Wednesday 23 June 2010

SPACE NEWS! - Alien Planets and Suspended Animation!

So it's been at least a month since I last did a Space News Blog... So here's a double-bill. Two lots of connected Space News for all you interstellar heads:

Hundreds of new Earth-Like Planets discovered by Kepler Spacecraft

NASA's Kepler spacecraft hunting for Earth-like planets around other stars has found 706 candidates for potential alien worlds while gazing at more than 156,000 stars packed into a single patch of the sky.

If all 706 of these objects pass the stringent follow-up tests to determine if they are actually planets, and not false alarms, they could nearly triple the current number of known extrasolar planets. They were announced as part of a huge release of data from the mission's first 43 days by NASA's Kepler science team this week.
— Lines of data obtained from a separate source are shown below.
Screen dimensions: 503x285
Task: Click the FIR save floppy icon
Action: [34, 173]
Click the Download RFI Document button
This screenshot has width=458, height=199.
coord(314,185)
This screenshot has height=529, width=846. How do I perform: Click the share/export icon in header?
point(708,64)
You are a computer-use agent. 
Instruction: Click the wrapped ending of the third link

To date, astronomers have discovered more than 400 alien planets lurking around stars beyond our solar system. That includes six newfound worlds discovered by a French observatory that were announced earlier this week.

The Kepler observatory will continue conducting science operations until at least November 2012. It will also continue searching for Earth-like planets, including those that orbit stars in a warm, habitable zone where liquid water could exist on the surface of alien planets.
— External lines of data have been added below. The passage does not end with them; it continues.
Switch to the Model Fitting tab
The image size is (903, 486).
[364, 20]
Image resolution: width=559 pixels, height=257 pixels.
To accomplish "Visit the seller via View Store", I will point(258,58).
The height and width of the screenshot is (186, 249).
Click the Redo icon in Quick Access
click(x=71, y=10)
The discovery of all these potential new planets is interesting and exciting. But they are all so far away... how can we get to them???

Which brings me to the second half of my Space News Blog:


Suspended Animation No Longer Just a Pipe Dream

Suspended animation is no longer a pipe dream

A research scientist in a Seattle cancer laboratory has discovered the secret to reanimating organisms that had been frozen to a temperature below survivable limits.

Dr. Mark Roth was inspired by cases of individuals who survived prolonged exposure to the bitter cold with few adverse affects — like Canadian toddler Erica Nordby, who wandered from her house in the winter of and whose heart stopped beating for two hours before she was rescued, warmed, and came miraculously back to life; and Mitsutaka Uchikoshi, who fell asleep on a snowy mountainside in 2006 and was found 23 days later with a core body temperature of just 71°F. He too was successfully reanimated having suffered no appreciable ill effects.

Experimenting on yeasts and worms, Roth and his team found that if his specimens were deprived of oxygen before freezing, they'd enter a state of suspended animation from which they can be reliably revived.

Um so.... That's pretty exciting... Am I right?